Acceptance doesn't mean just doing nothing. You can accept it but also try to improve things with treatments and doctors.

They say we're living in an ADHD world, where everyone is acting like they have ADHD. Commercials try to grab your attention in the first 3 seconds, because we're that impatient. Don't be too hard on yourself for struggling to slow down. It's normal.

I have to take supplements so I don't feel anxious as much. When I was younger, I could exercise and that keeps anxiety lower naturally.

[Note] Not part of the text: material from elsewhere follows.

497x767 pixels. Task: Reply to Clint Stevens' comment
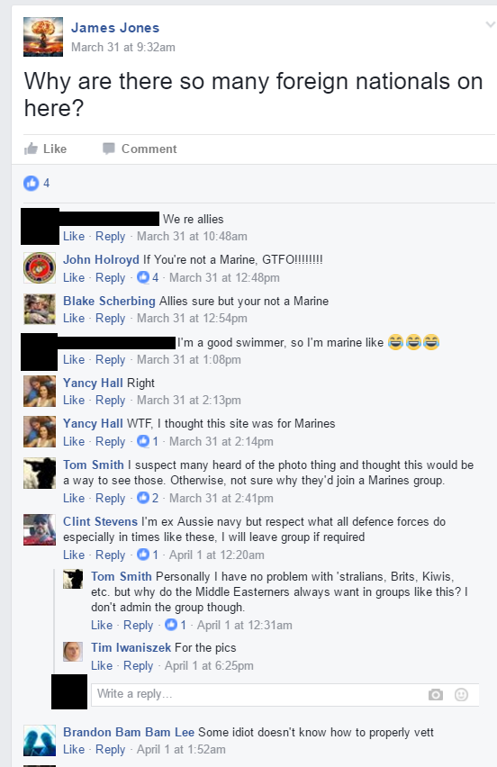(110, 555)
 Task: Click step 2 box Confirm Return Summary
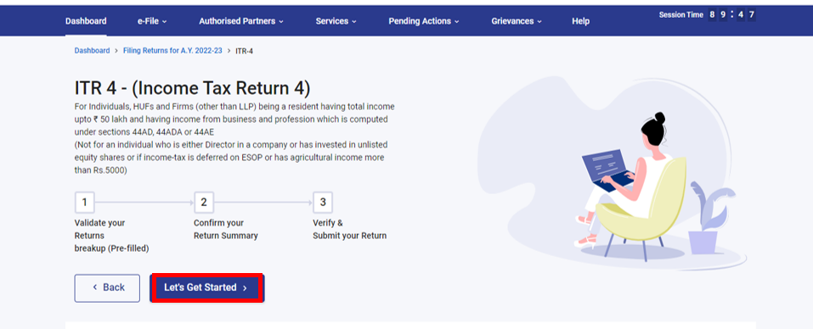204,203
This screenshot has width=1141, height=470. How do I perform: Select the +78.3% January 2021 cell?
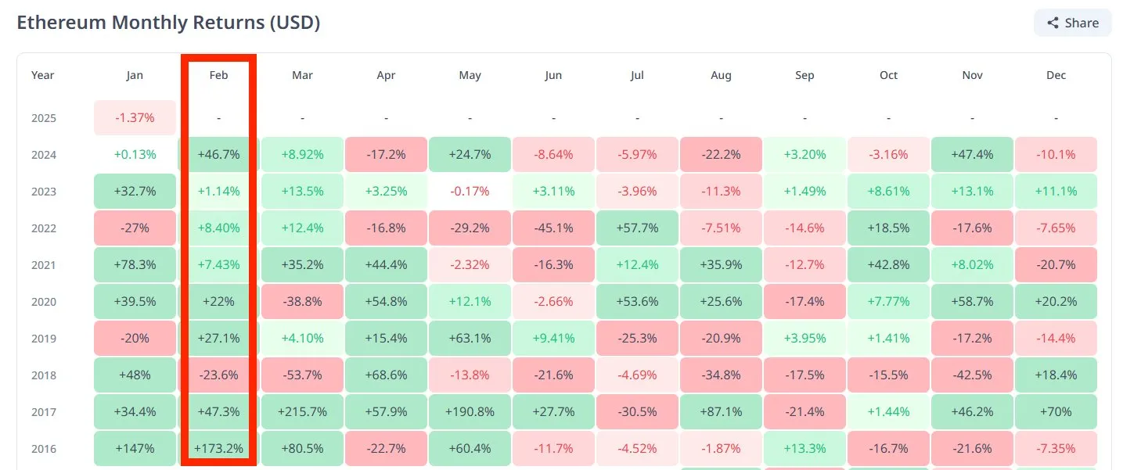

I think crying is healthy and helpful. I think it helps you put something a little farther behind you. A sad youtube clip, a short story, or a song might get you crying if you want to try that. If you still can't, I'm sorry.
 
Messages
2,565
Location
US
Thanks for your advice. What supplements do you take for anxiety?

GABA is a simple one that helps me.

I think when I take adrenal or thyroid supplements, it helps. Also supplements for energy (mitochondria), so I'm not pushing myself and taxing my adrenals as much.

I take Inositol sometimes. I think that's for anxiety too. Also supplements for serotonin.

I want to try NAG.

You may want to see Hip's thread. http://forums.phoenixrising.me/inde...nxiety-symptoms-with-three-supplements.18369/
 

Wolfiness

Activity Level 0
Messages
482
Location
UK
I'm serious when I ask - how the hell do you rest when you can't do much. I can't sit so I'm laying. Can't read much. I'm realizing I have no idea how to be and just rest. I'm constantly looking online which is just wearing me out more. I start listening to a book but have this constant urge to do something, anything, but I can't.

How do you just rest and deal with the urge to be active, all the loneliness, feelings, isolation that comes with it. I find trying to distract exhausting. God this is maddening. Sorry for all the questions but most of my life not knowing what was wrong I just pushed thru and ran on adrenaline. Now I can't anymore my
Mind and body are done.

I have no idea how to live like this. I'm even wearing myself out being on here but it's driving me mad the urge to do something, I'm so exhausted in every way but this part of me won't settle, also with the loneliness, the Emotional exhaustion. I haven't been able to cry for 5 months. Maybe that's a good thing. I used to like to nap or have a rest but now that it's all I can do its not something I like or want but know it's necessary but can't do. I also feel the crash worsening so I think part of it I'm trying to avoid what's coming - more pain and exhaustion. This part of me keeps going on and on how "I can't do this".
Cathy

A beautiful exposition of one of the central issues of ME. I have been in bed 99% of the last 15 years and I still don't know how to rest. All the relaxation and meditation techniques I try are mentally exhausting even when I don't try too hard. I'm thinking if only I could get a wonderful bed and mattress I could see rest as a luxury/pleasure rather than a chore. Big sympathy to you.
 
Messages
62
Location
Canada
A beautiful exposition of one of the central issues of ME. I have been in bed 99% of the last 15 years and I still don't know how to rest. All the relaxation and meditation techniques I try are mentally exhausting even when I don't try too hard. I'm thinking if only I could get a wonderful bed and mattress I could see rest as a luxury/pleasure rather than a chore. Big sympathy to you.

I know exactly what u mean about relaxation & meditation techniques being exhausting!

If I had the money I would but u a new bed!